An official said that the Kingdom is also working with other countries in the Middle East and Europe on a unified protocol to facilitate travel, Bloomberg reported.
Encouraging foreign tourism is considered a major factor in the Kingdom’s efforts to diversify its economy. In September 2020, it opened its borders after being one of the most difficult countries in the world to visit unless traveling to perform Hajj and Umrah.
In late February, the kingdom closed its borders to foreign pilgrims and tourists from at least 25 countries. In March, it banned all travel in and out of the country.
The Minister of Tourism, Ahmed Al-Khatib, expected, in early May, that the Kingdom would add 500 thousand new hotel rooms of various levels during the next five years.
The Kingdom has also launched a number of mega projects such as the city of Neom, whose investments amount to about 500 billion dollars, the Red Sea project for development, Amaala, which accommodates more than 11,000 hotel rooms, as well as the Qiddiya project.
In addition to a large number of tourism projects through which the Kingdom seeks to involve the private sector in the process of development and diversification of the economy.
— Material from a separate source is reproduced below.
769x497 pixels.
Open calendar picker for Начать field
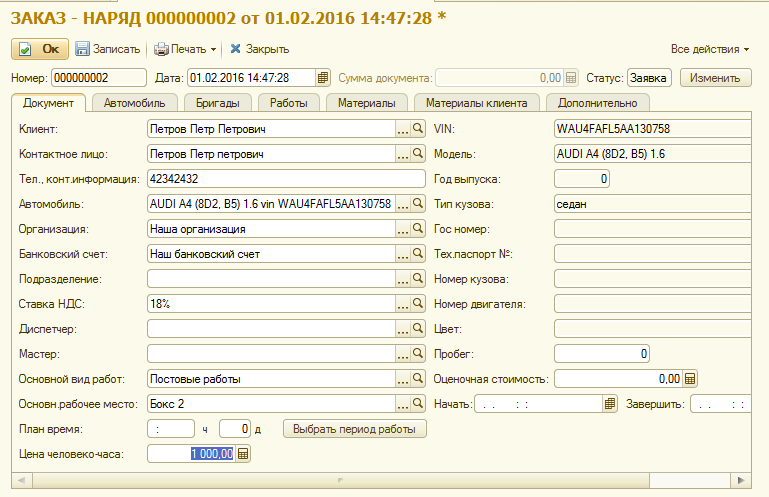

The Saudi authorities lifted the suspension of citizens’ travel abroad and announced the opening of the land, air and sea ports from May 17.
The Ministry of Interior said that it would allow the travel of citizens who received two doses of the protective vaccination from the COVID-19 virus or at least one dose two weeks before travel, and those who recovered from infection with the virus within less than six months and those under eighteen.
It is noteworthy that the ministry of Hajj and Umrah on May 9 announced the Kingdom’s intention to establish the ritual of Hajj for the current year, in order to ensure the health and safety of pilgrims, after more than a year of imposing severe restrictions on entering the Grand Mosque and other holy places, reducing the number of worshipers and pilgrims due to the outbreak of the COVID-19.